What can the "feeble 56", as some are calling the SNP MPs, actually achieve?

They don't hold the balance of power; they are pariahs in the eyes if the UK press; they can't abolish Trident; and they don't even seem to want full fiscal autonomy any more.

Are they just going to collect their salaries and jeer at the Tories? An inexperienced rabble of student revolutionaries and has-been SNP stalwarts who don't really want to be part of the Westminster at all?

No, I don't think so. The SNP MPs have a chance to exert significant influence in the Westminster system. Just being there is a large part of it. They are the third largest party by far in the UK legislature.

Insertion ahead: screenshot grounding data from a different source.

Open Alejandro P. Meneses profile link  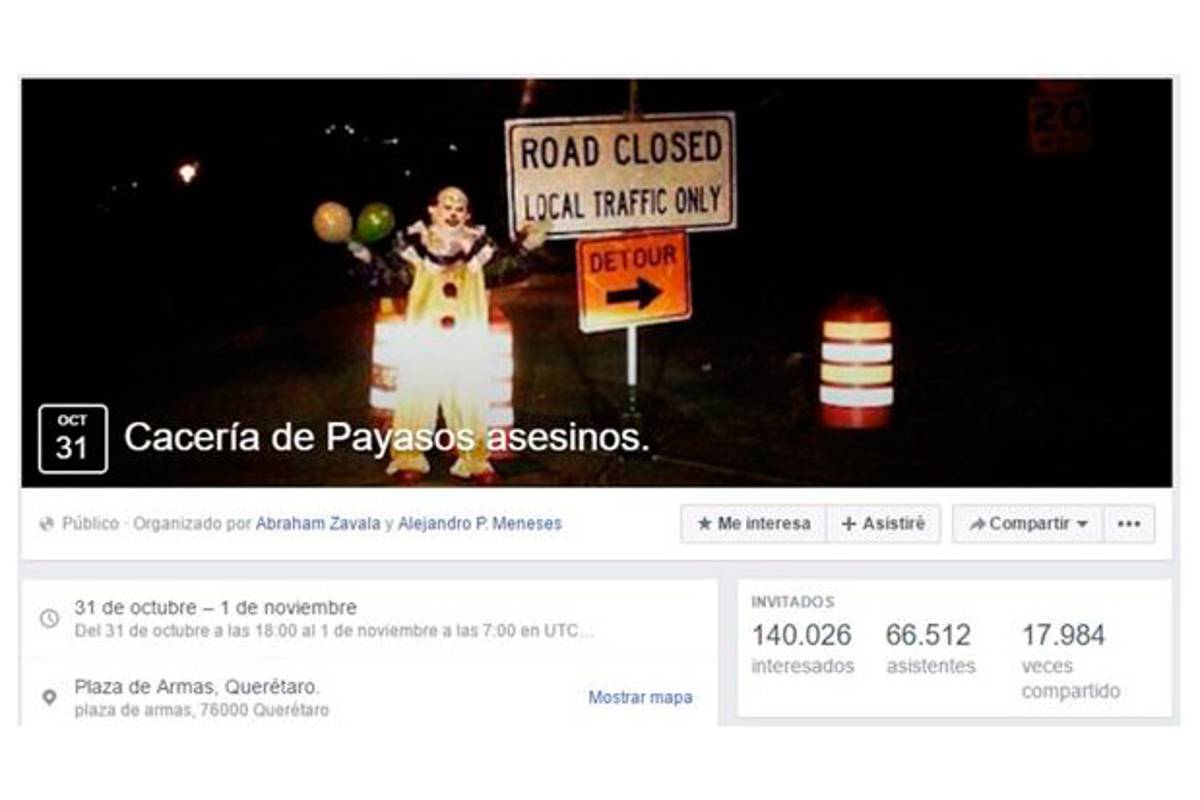(479, 523)
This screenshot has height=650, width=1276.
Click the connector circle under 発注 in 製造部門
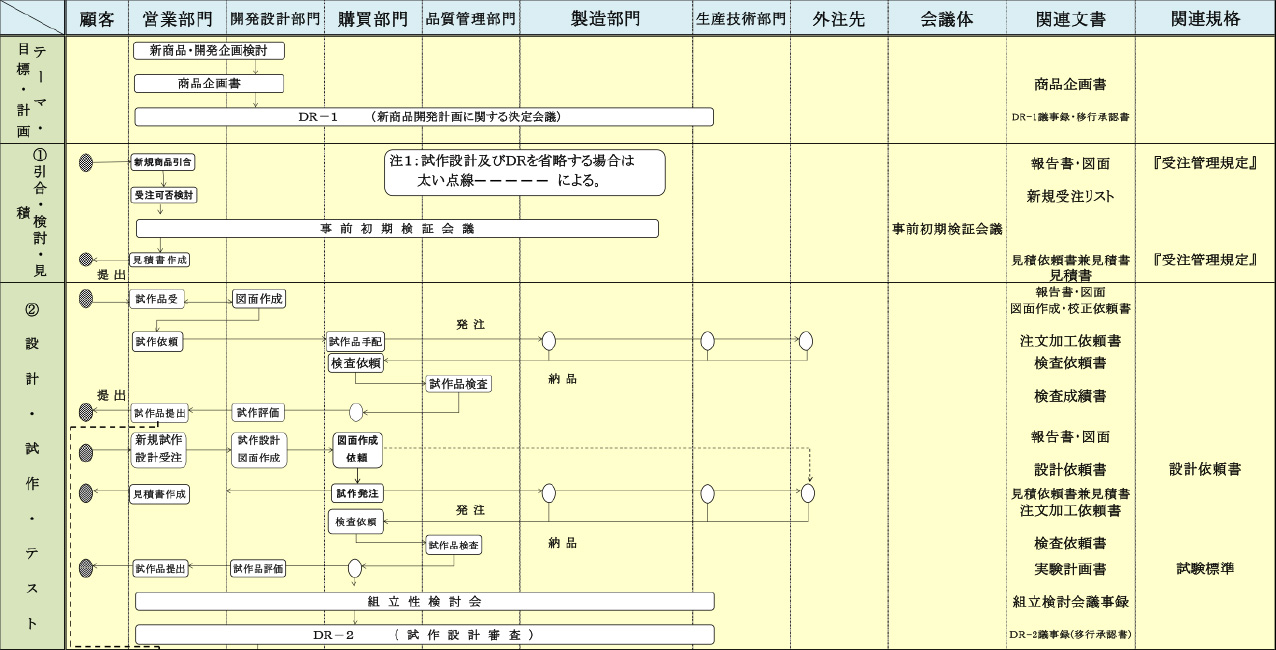point(548,341)
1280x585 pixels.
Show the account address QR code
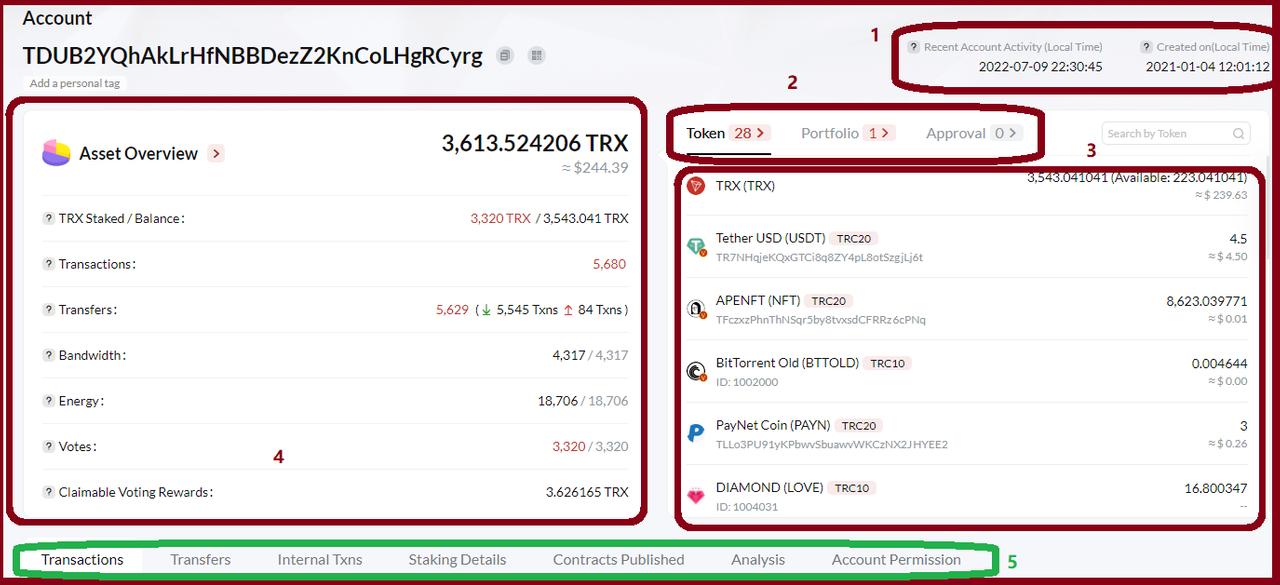(x=536, y=56)
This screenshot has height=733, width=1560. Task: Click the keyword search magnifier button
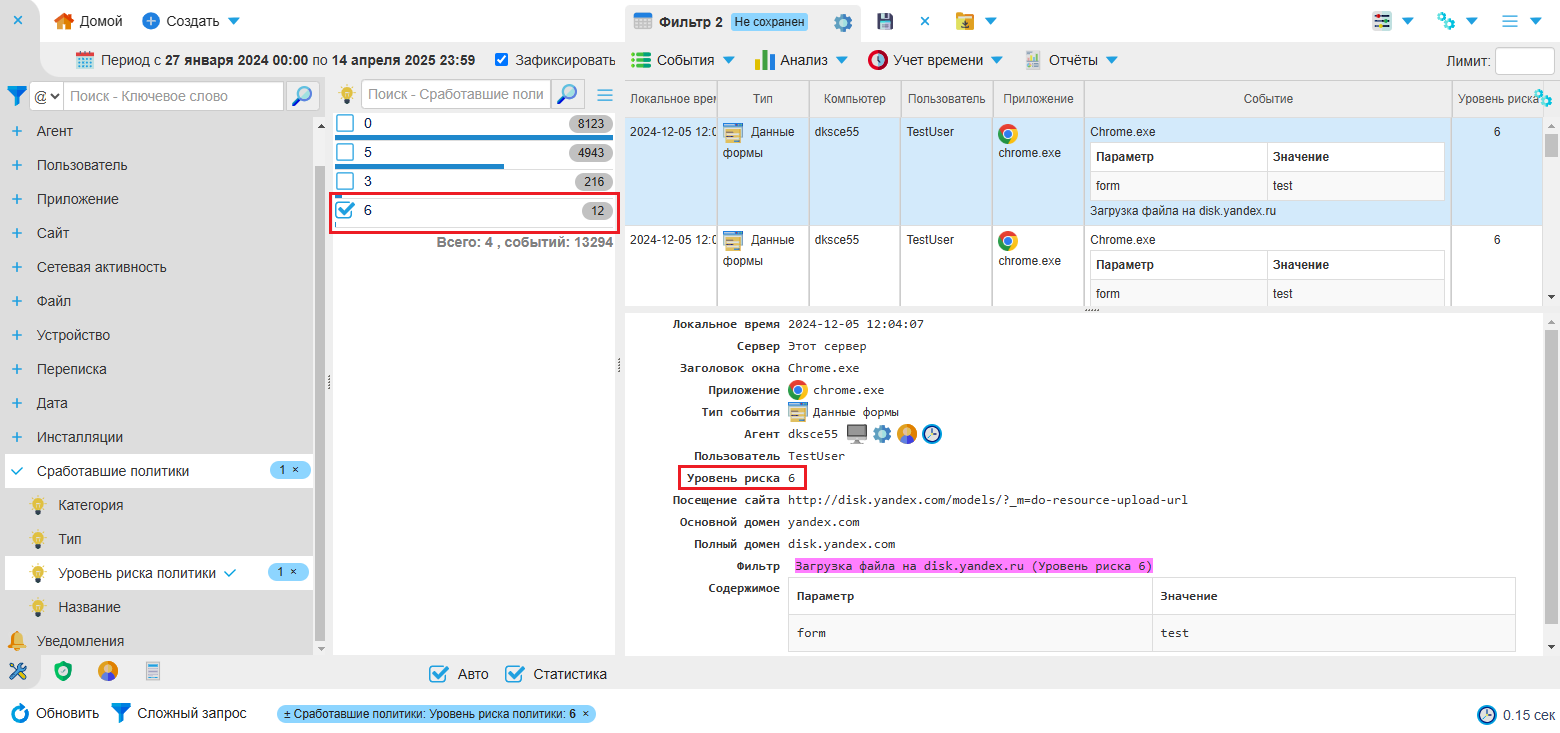point(302,96)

SNP MPs will get to move debates, contribute amendments to bills, chair select committees. They are part of the Westminster machine and will be represented on the bodies that organise the business of the House.

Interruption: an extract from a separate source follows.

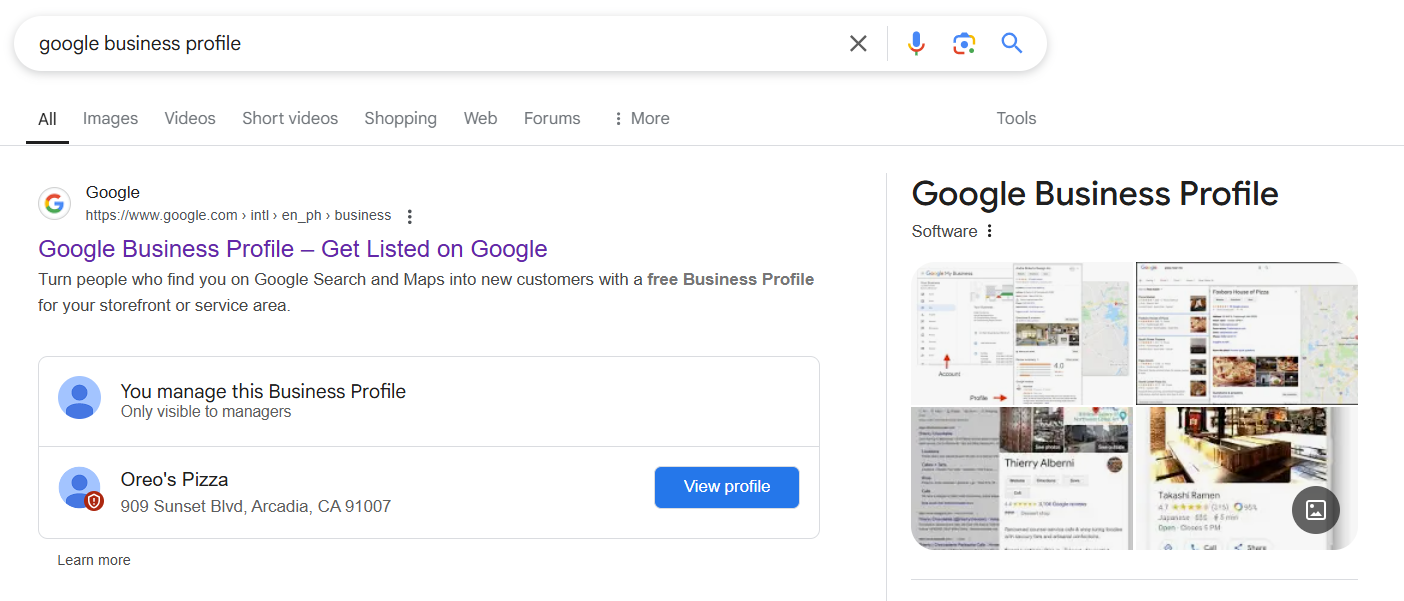This screenshot has width=1404, height=601.
Task: Open the Shopping results tab
Action: (x=400, y=118)
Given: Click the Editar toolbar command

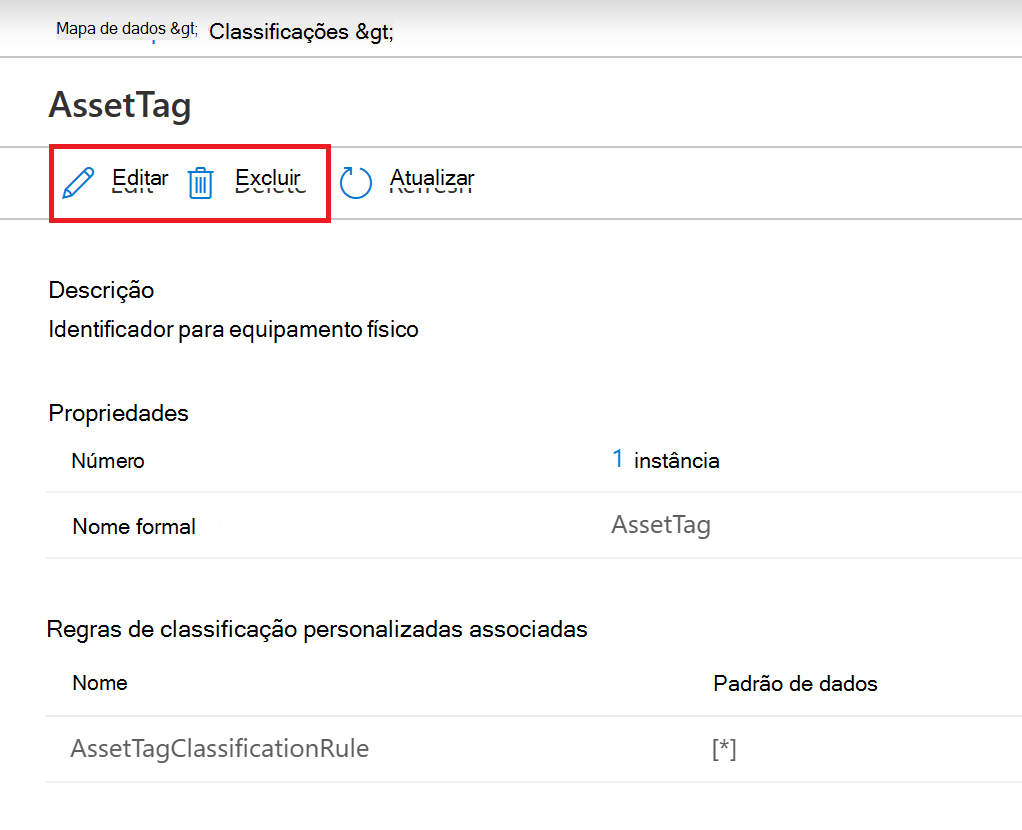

Parliament is largely theatre and the fact that Scotland is now almost entirely represented by SNP MPs dramatises the new constitutional divide.

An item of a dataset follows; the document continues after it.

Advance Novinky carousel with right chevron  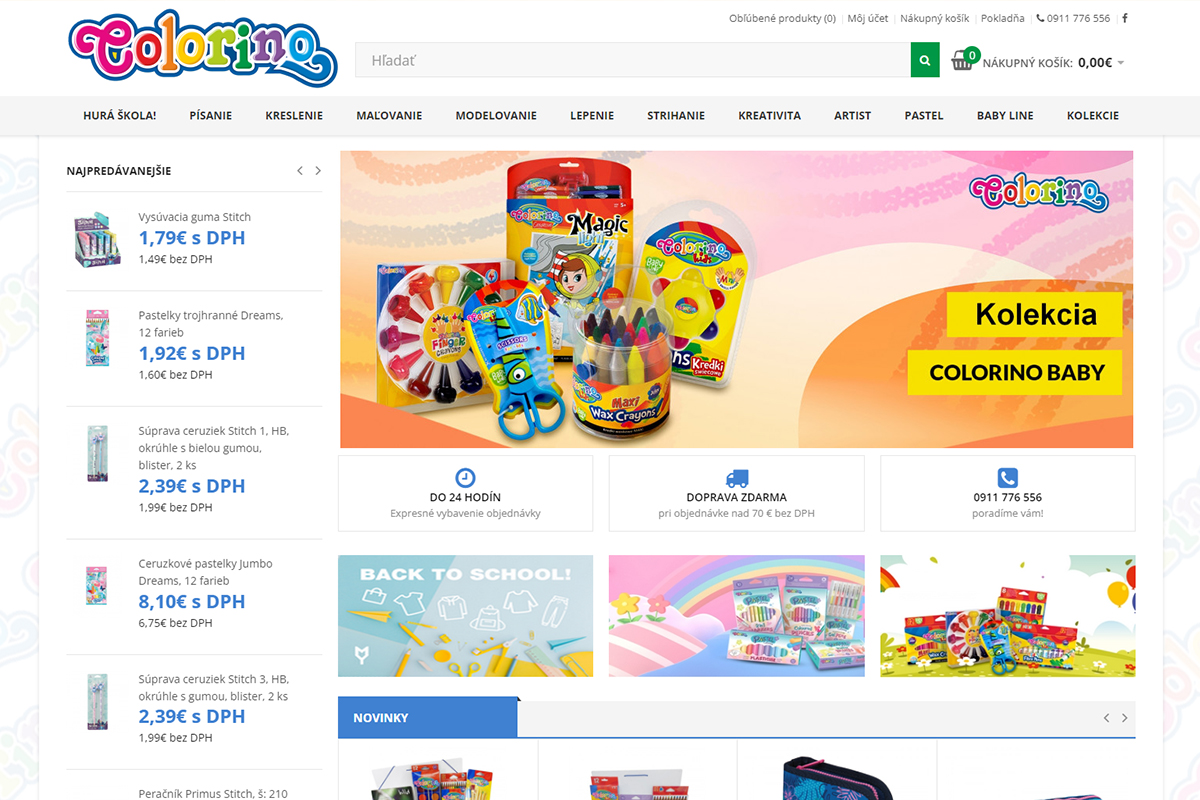[x=1124, y=718]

We will see the new Scottish Secretary, David Mundell standing alone against 58 opposition MPs at what will now be known as "Panda Question Time" in the Commons.

Lots of English Conservative MPs with dubious Scottish connections will have to be drafted in to support him. But it is not possible to rule when no one takes you seriously.

Government is not just about numbers; it is also about winning the argument. David Cameron probably never thought he would be in a position to impose English Votes for English Laws (Evel), but now he has no excuse.

Evel may unite all 319 opposition MPs against the move to lock opposition MPs out of votes on nominally "English" bills.

Students of history know that three Irish Home Rule bills failed to resolve the conundrum of what exactly an "English" bill is in a unitary parliament.

The rumours that David Cameron was going to offer full fiscal responsibility were just that, but he is going to have to negotiate further devolution of powers.

Westminster commentators and MPs will discover that the SNP has not given up on devo max and will be arguing for a rapid extension of Holyrood's powers. If some Tory back-benchers also want to aid the SNP by arguing for full fiscal autonomy, then so be it.

All bar one of Scotland's MPs will support moves to introduce federalism, reform of the House of Lords and English devolution. That will be a challenge to those constitutional reformers in and out of Westminster who have talked about this for decades but who have never done anything about it.

The 57 anti-nuclear MPs cannot abolish Trident. But the fact that all but two of Scotland's elected representatives oppose this weapons system is a very strong argument against renewal.

It will make senior civil servants and military figures begin to wonder. Is it really sensible, militarily or democratically, to impose this weapons system on a country where almost all of its elected representatives are opposed to it?

Measures like the attempt to abolish the Human Rights Act (HRA) will be challenged by Scottish MPs. They will argue, correctly, that it is unconstitutional to abolish the HRA without the agreement of the Scottish Parliament under the Sewel convention.

John Whittingdale, the new Conservative Culture Secretary, is seeking to alter the BBC in fundamental ways. The SNP MPs will have their own take on this and will argue for the devolution of broadcasting to the Scottish Parliament.

On Europe, the 56 might even find themselves siding with David Cameron against his own Eurosceptics. Cameron has a tiny majority of 10. He only need lose the votes of five Tory MPs and it disappears.

The 56 are not teenage rebels. People like George Kerevan, the MP for East Lothian, have wide experience of business, media and local government.

Tommy Sheppard of Edinburgh East hasn't just run a chain of successful comedy clubs, he was assistant secretary of the Labour Party and is a former deputy leader of Hackney council.

Philippa Whitford is a surgeon, Michelle Thomson was in charge of Business for Scotland.

There isn't an Oxbridge graduate or a policy wonk among them. Of course, they will make a lot of mistakes and the SNP group may fail to cohere.

But these are interesting times; the first time since I left Westminster in 1999 that I almost miss the place.